● TASK DETAILS
After locating the line with "Viewport: 532px width, 338px" in the data that follows, return it and every later line exactly, up to and including the line with "Given: Click hard".
*** SUPPLIED INFORMATION Section Begins ***
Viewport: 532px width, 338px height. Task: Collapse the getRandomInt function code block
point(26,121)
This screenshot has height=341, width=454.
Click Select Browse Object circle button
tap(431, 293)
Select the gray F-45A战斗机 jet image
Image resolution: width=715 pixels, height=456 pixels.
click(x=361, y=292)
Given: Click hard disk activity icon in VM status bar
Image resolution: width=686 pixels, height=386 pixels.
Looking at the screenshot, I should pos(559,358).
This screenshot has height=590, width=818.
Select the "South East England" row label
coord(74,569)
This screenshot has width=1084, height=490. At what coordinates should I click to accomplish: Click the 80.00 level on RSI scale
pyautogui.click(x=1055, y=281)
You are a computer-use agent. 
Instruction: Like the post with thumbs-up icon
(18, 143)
*** SUPPLIED INFORMATION Section Ends ***
*** SUPPLIED INFORMATION Section Begins ***
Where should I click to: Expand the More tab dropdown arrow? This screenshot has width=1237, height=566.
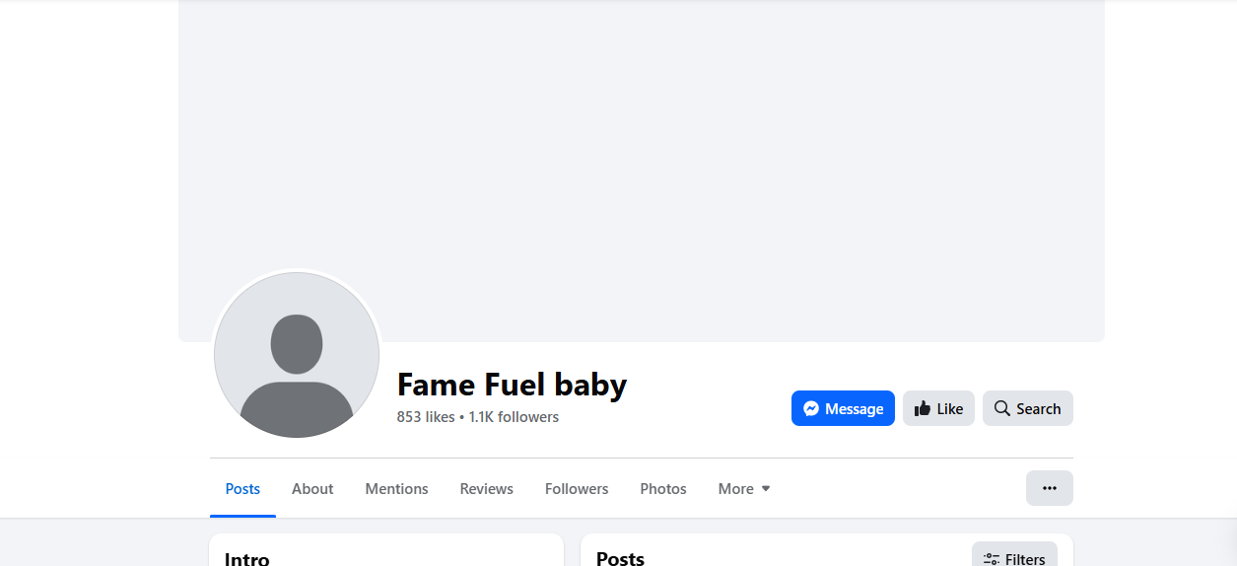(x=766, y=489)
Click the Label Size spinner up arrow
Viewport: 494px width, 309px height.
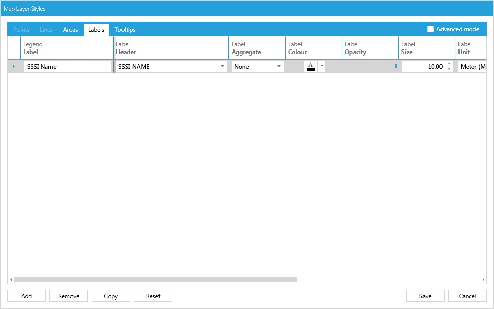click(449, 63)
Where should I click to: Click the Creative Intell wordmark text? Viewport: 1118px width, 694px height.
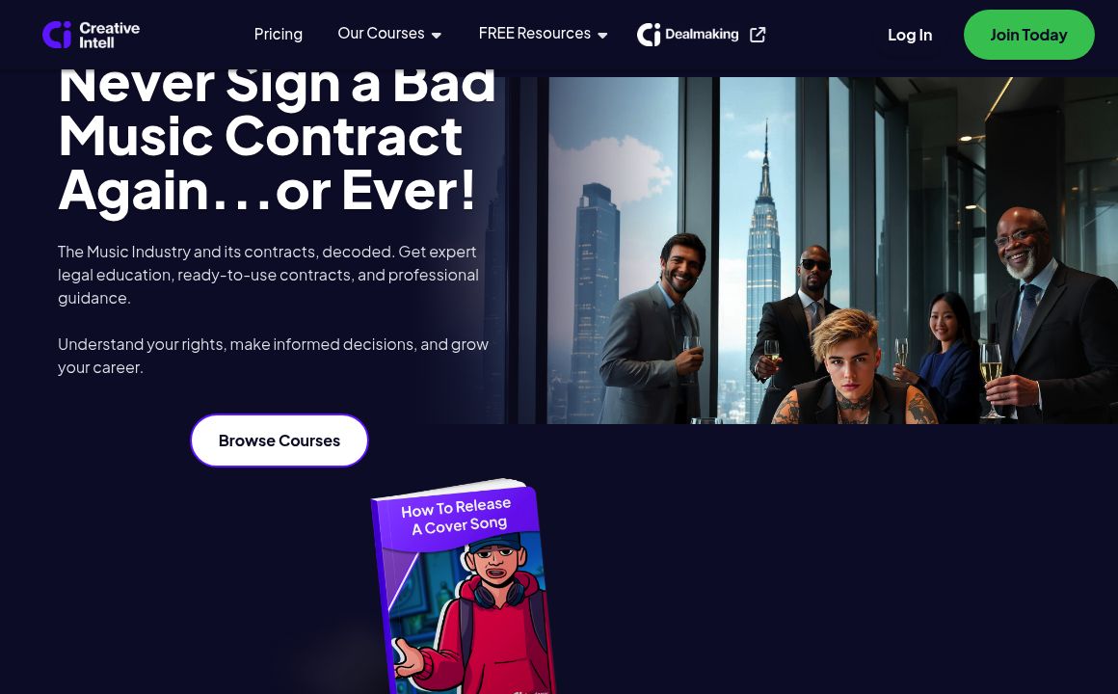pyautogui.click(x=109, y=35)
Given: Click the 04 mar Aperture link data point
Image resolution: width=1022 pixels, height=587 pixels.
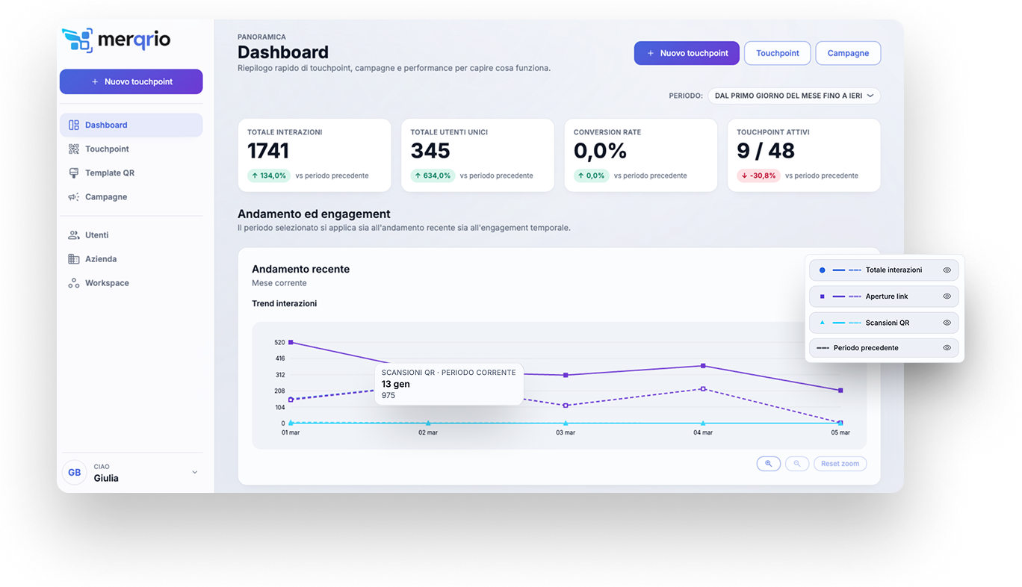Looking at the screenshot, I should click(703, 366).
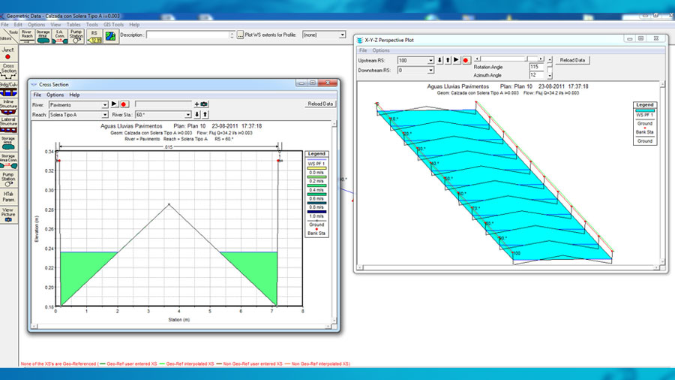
*** SUPPLIED INFORMATION Section Ends ***
● REPLY TO THE TASK
Viewport: 532px width, 338px height. Task: Collapse the getRandomInt function code block
point(26,121)
This screenshot has height=341, width=454.
Click Select Browse Object circle button
tap(431, 293)
Select the gray F-45A战斗机 jet image
Image resolution: width=715 pixels, height=456 pixels.
click(x=361, y=292)
Given: Click hard disk activity icon in VM status bar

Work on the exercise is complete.